The incremental algorithm operates on distractor sets, that is, sets of objects from which the target object is distinguished. In typical psycholinguistic experiments, the number of objects that a participant has to consider is small enough so that all objects constitute the distractor set. In the iMAP task, however, there are up to 62 landmarks on one map, and it seems highly unlikely that referring expressions could ever be produced by comparing a proposed form against 61 other items. The model, therefore, uses the groups of landmarks shown in Fig. 4 as distractor sets. They are computed by the algorithm presented in Guhe (2007b), which is based on the proposal by Thórisson (1994). This algorithm first identifies the route-critical locations, which are locations where the route either passes in between two landmarks or close by one landmark. There are 16 such locations on the map shown in Fig. 4. Each of these locations forms the center of a distractor set, and each distractor set contains the landmarks that are

Figure 4.

 Map from the iMAP corpus used for the simulations with the assumed distractor sets.

  • 1 Within a circle of a fixed radius around the current location and
  • 2 Not “hidden from view,” that is, there is no other landmark between this landmark and the current location.

Using this algorithm, there are 29 route-critical landmarks on the map, that is, landmarks that the Instruction Giver must mention to describe the route to the Instruction Follower. These are the landmarks used for the simulations described below.

While this method to determine distractor sets is reasonable for current purposes, a more comprehensive model of visual search is certainly needed, that is, a model of what landmark to focus on next. I do not claim that these are exactly the distractor sets the participants used, but the sets shown in Fig. 4 will be among any empirically established sets. What is more important for the current purpose than the exact distractor sets is the fact that the distractor sets are not available to the model as wholes, which is what the standard form of the incremental algorithm assumes. Instead, the model knows the “next” landmark for any given landmark, viz. a landmark that the visual system would focus on next, given a current landmark.

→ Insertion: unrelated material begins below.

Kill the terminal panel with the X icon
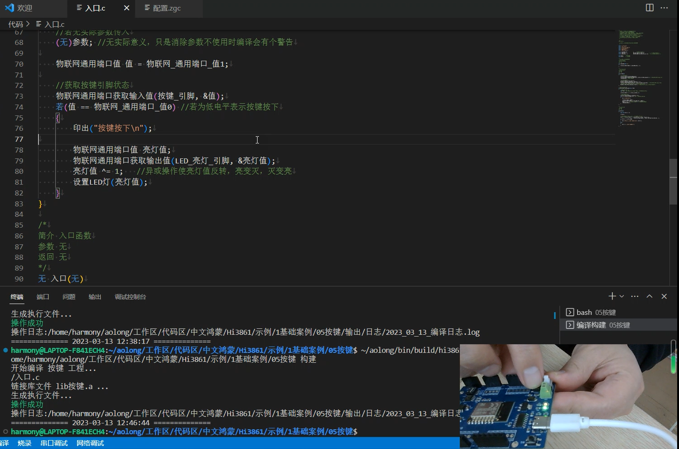Viewport: 679px width, 449px height. pyautogui.click(x=664, y=296)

This means, the models described in this section use the slight variation of the incremental algorithm shown in Fig. 5. Step 4 of the algorithm models the decision of which feature to try next. In this step, two productions compete to fire, one proposing to try color, the other to try the useful feature. They form a conflict set in the sense described in Section 1.2, and ACT-R decides which production to fire according to the corresponding equations.

Figure 5.

 Incremental algorithm used in the cognitive model.

The maps with number as distinguishing feature, for example, the one in Fig. 4, are the best test case for the corpus, because they show the observed effects most clearly. The maps with kind as their useful feature conflate the notion of the useful feature and the feature that the incremental algorithm selects by default (as pointed out above, for the models presented here this is no problem, because they do not select the kind feature by default; nevertheless, considering the bigger picture, it seems best to use different maps for testing the model); the pattern maps were unintentionally designed in such a way that number was a useful distinguisher as well (cf. Guhe & Bard, 2008a); and the shape maps, while being suitable, do not suggest distractor sets in quite such a straightforward way.

3.4. Non-adaptive versions of the incremental algorithm

To check that the observed data indeed require an adaption to the task environment by way of linguistic feedback, the human data were tested against some non-adaptive models. For all these models, simulations show no significant correlation to the human data. They differ from the adaptive incremental model described below in that they do not learn from feedback but are the same otherwise.

All models using the incremental algorithm try to produce uniquely distinguishing referring expressions by incrementally removing distractors from the distractor set by comparing feature values of the target object to feature values of distractors. However, the models do not have a fixed preference list. Instead, the (constant) selection probabilities determine which feature is tested; cf. step 4 in Fig. 5. As already mentioned, all models are models of the Instruction Giver and produce expressions mentioning a landmark for the first time. This excludes effects of repeated mentions like conceptual pacts and reduced expressions (Guhe & Bard, 2008b).

The original incremental algorithm accounts neither for the adaptation, because it does not learn, nor for the relative proportions of feature uses by the human speakers, because it is deterministic and its preference list does not change. This does not change when following Kelleher’s (2007) approach and ordering the preference list according to the frequency of feature mentions in the corpus, that is, to test the useful feature before color.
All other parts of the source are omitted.